● **ASSIGNMENT**
Every line from the line containing "Open the Edit... rule dialog" through the end of the data is to be reproduced exactly, excluding pictures.

Top of RAW DATA

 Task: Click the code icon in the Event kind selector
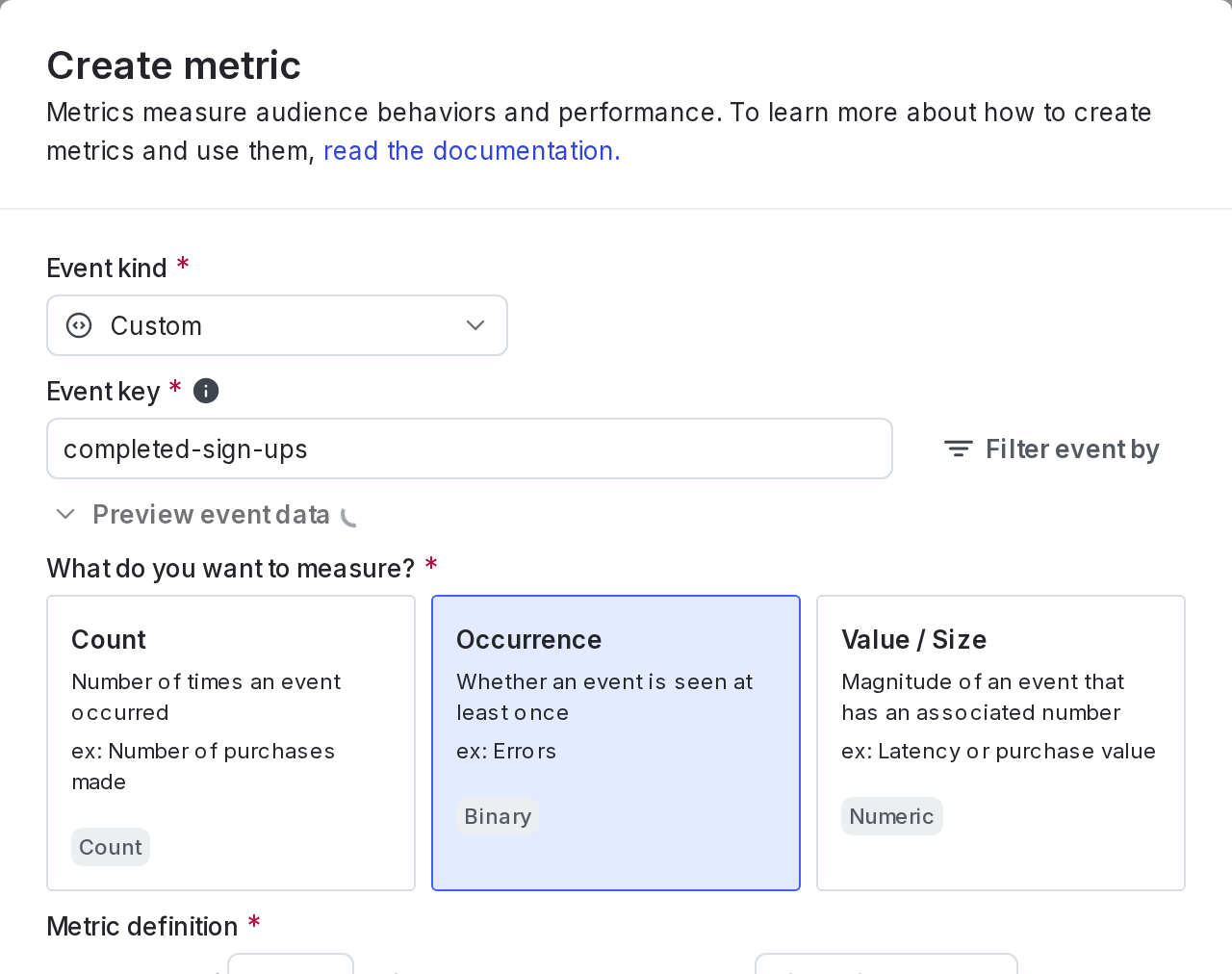tap(76, 324)
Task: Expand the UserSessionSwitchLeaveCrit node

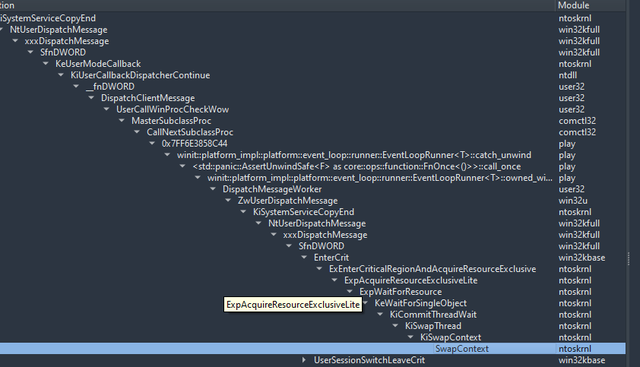Action: pos(304,360)
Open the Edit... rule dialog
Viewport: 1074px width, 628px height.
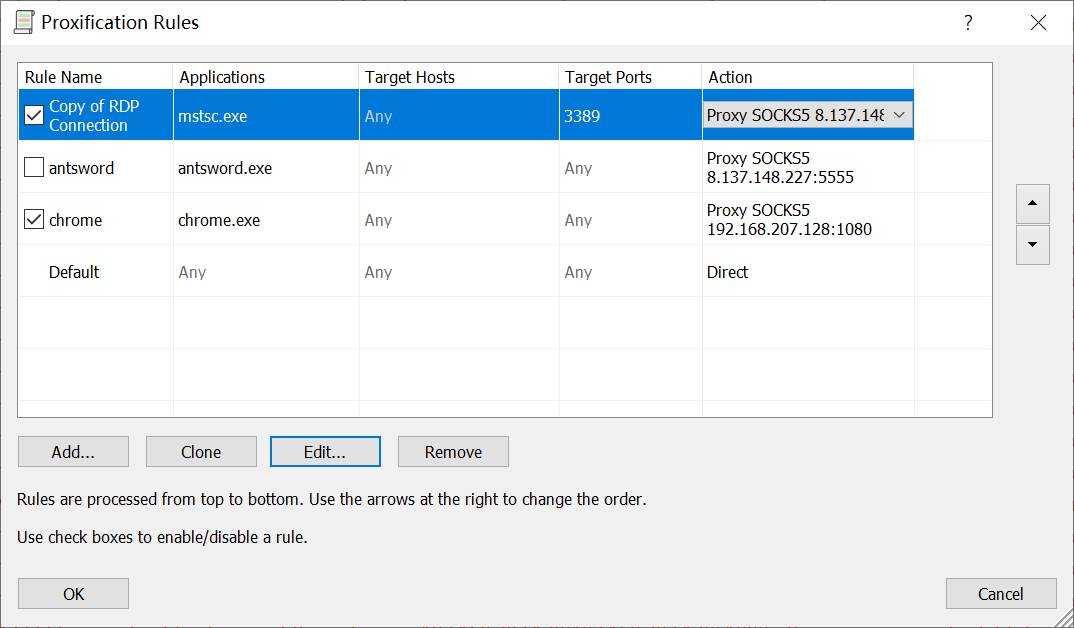pos(325,452)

Bottom of RAW DATA

● **RESULT BELOW**
Open the Edit... rule dialog
Viewport: 1074px width, 628px height.
pos(325,452)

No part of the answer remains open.